__EXERCISE OBJECTIVE__:
Drop the pictures and extract exactly the lines from the one that contains "You are a computer-use" through the end of the material.

Segment Start: RECORDS SHOWN

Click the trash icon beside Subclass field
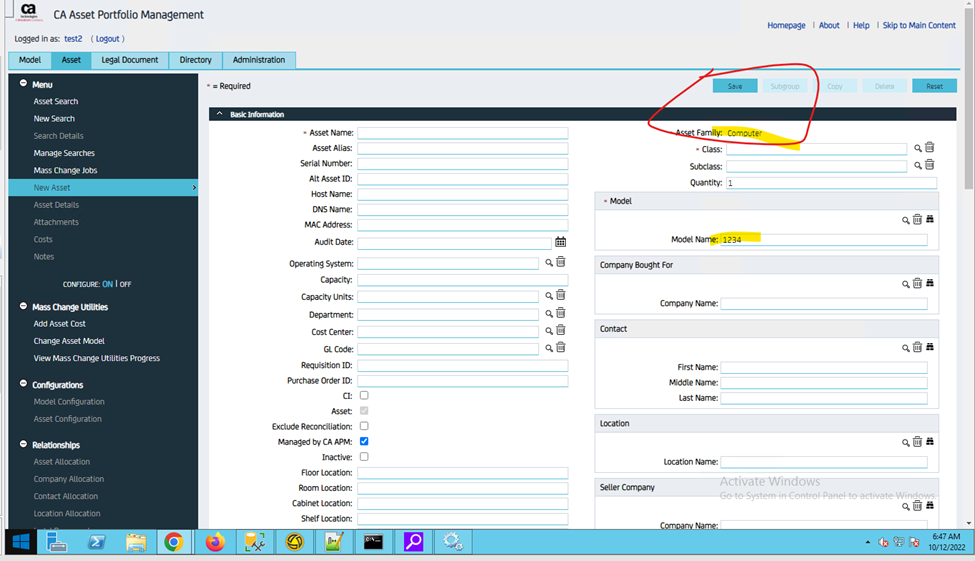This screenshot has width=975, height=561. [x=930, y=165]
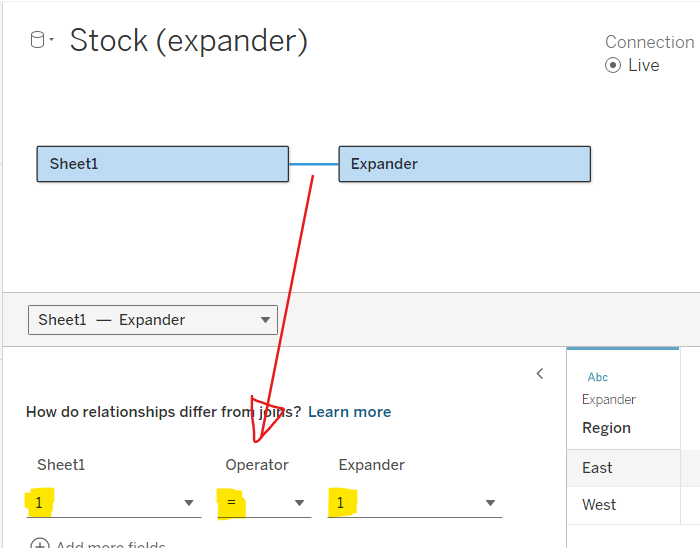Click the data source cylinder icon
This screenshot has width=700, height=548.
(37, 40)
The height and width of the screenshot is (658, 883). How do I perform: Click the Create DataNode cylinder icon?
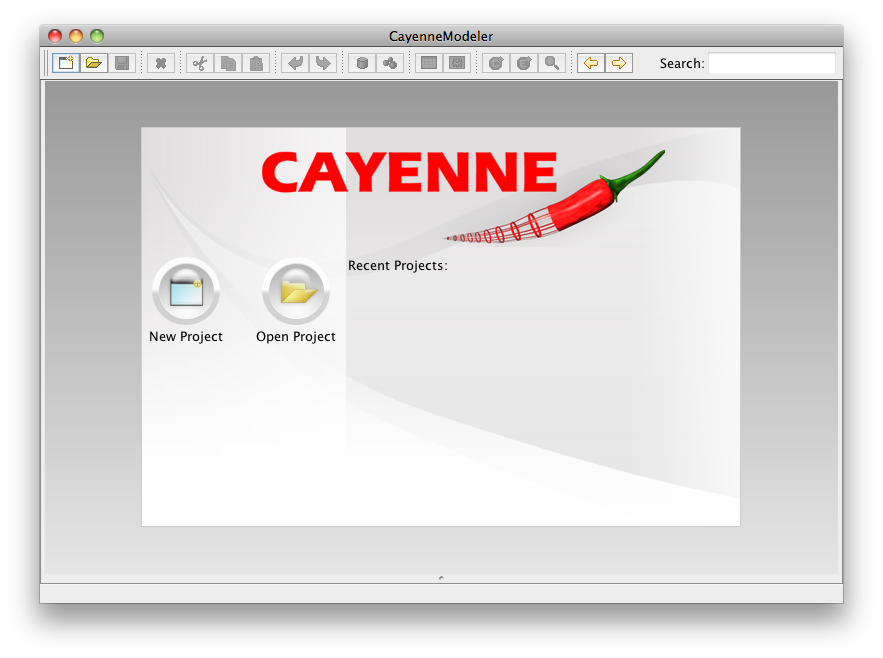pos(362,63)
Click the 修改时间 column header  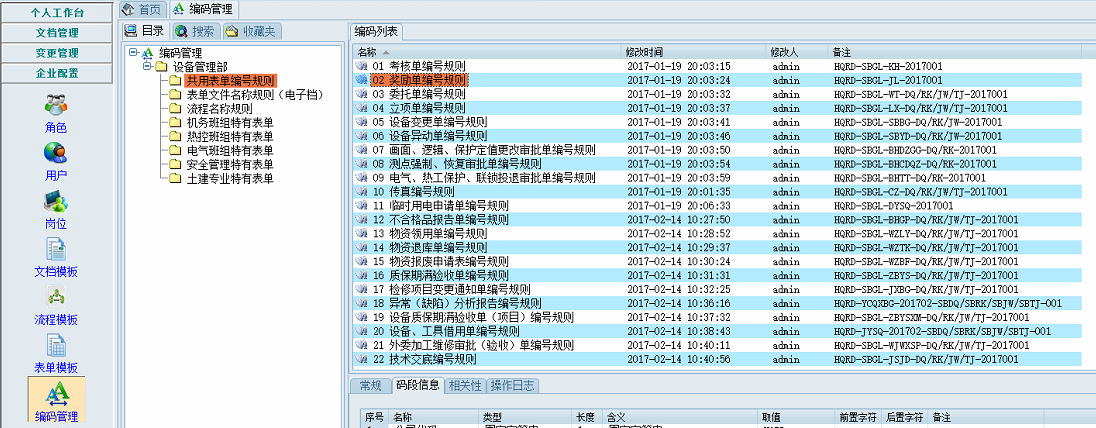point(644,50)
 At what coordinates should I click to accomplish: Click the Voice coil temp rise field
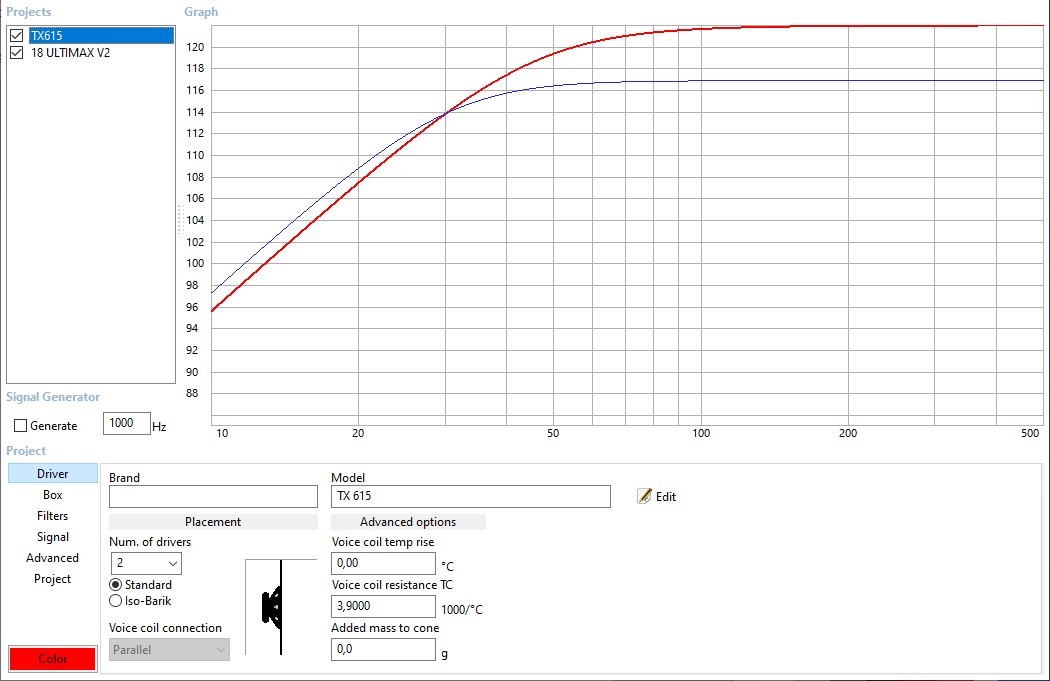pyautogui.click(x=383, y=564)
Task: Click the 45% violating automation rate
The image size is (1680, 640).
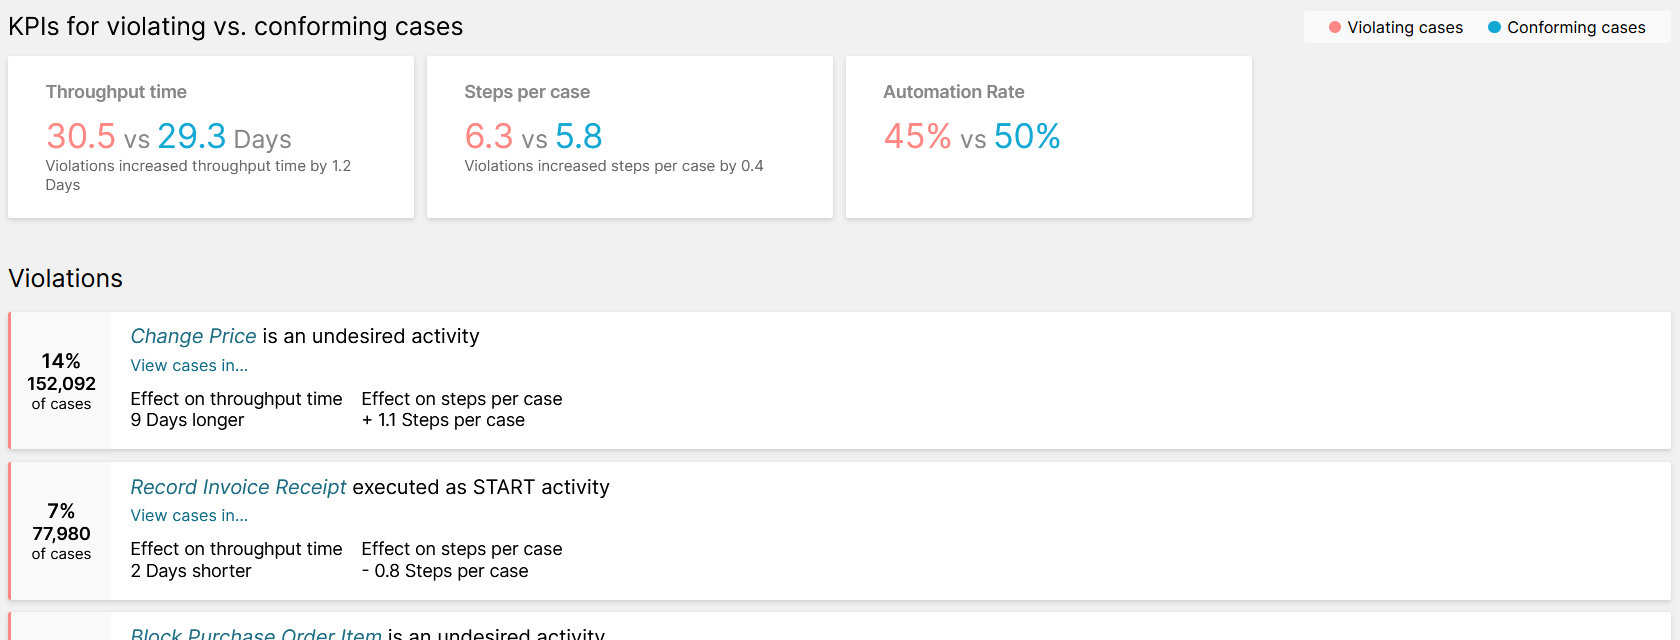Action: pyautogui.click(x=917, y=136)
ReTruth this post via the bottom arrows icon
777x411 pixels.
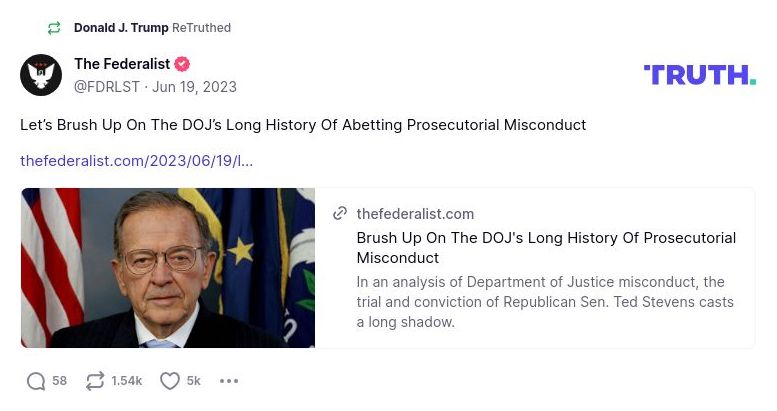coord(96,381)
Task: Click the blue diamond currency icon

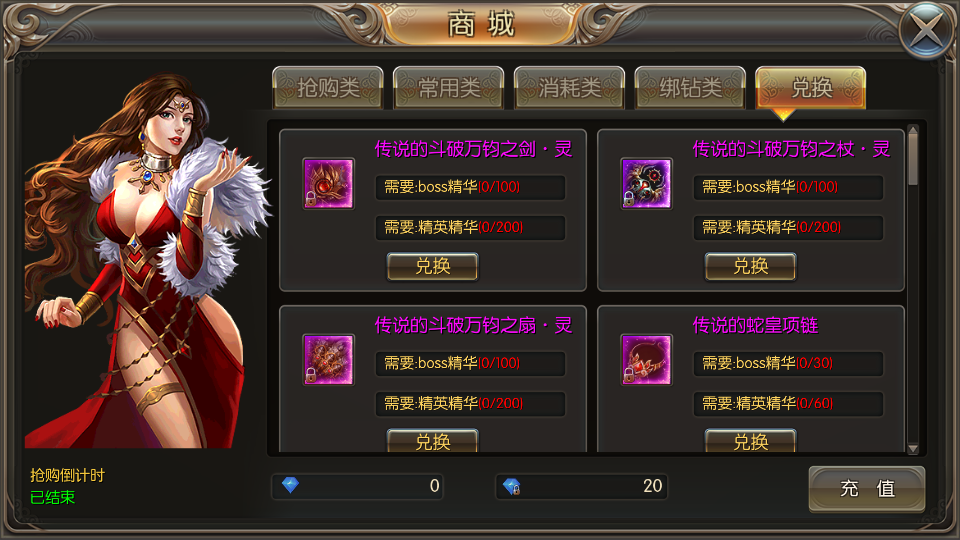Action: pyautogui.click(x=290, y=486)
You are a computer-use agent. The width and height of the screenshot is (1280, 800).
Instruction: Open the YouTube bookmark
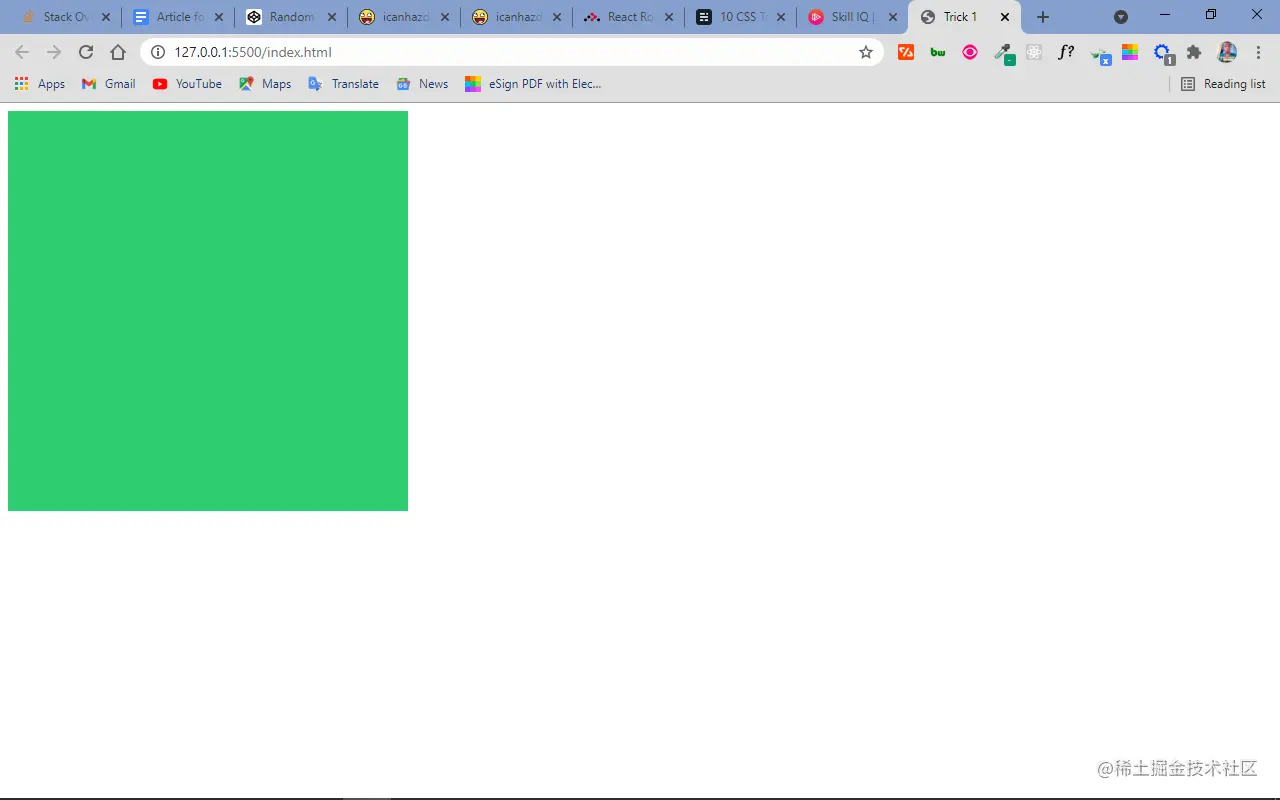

Segment End: RECORDS SHOWN

__COMPLETED EXERCISE__:
You are a computer-use agent. The width and height of the screenshot is (1280, 800).
Instruction: Open the YouTube bookmark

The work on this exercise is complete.